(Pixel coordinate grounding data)
====
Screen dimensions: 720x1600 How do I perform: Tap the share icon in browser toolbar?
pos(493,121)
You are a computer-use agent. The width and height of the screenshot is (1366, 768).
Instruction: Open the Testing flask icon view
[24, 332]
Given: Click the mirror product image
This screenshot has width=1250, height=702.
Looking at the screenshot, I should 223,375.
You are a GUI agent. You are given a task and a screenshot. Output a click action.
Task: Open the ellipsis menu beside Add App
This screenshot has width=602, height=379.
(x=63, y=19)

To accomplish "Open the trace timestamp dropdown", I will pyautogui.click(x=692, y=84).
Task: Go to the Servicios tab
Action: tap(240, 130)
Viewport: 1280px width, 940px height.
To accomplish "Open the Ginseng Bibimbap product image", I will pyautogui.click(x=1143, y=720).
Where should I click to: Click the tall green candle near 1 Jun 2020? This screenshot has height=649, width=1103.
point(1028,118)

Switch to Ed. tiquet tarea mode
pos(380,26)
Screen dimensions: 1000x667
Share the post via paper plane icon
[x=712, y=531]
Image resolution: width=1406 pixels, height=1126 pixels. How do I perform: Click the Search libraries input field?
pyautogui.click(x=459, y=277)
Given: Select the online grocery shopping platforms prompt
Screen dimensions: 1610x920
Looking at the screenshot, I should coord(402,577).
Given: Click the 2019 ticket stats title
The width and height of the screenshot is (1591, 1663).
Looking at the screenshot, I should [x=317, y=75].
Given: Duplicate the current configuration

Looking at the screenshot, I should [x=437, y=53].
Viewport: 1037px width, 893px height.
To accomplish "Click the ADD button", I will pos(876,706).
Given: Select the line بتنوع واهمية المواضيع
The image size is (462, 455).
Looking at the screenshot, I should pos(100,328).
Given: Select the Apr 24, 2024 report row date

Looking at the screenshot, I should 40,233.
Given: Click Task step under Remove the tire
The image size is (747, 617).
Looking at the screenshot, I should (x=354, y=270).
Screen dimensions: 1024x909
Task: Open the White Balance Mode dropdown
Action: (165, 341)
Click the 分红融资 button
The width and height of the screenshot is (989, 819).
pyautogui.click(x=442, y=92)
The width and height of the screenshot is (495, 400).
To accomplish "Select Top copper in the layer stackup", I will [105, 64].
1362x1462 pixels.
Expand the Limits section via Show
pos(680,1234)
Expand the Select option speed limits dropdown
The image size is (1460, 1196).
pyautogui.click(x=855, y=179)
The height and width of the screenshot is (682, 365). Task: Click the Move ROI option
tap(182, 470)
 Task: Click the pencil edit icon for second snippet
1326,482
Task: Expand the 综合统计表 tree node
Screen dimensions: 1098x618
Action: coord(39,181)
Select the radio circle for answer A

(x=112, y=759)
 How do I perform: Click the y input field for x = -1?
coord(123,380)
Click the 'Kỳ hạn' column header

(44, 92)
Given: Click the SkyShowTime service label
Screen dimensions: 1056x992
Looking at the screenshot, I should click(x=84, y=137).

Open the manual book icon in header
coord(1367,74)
====
### Your objective
Reproduce every line above containing "product".

### Answer area
Given: Click the mirror product image
To accomplish "Open the Ginseng Bibimbap product image", I will pyautogui.click(x=1143, y=720).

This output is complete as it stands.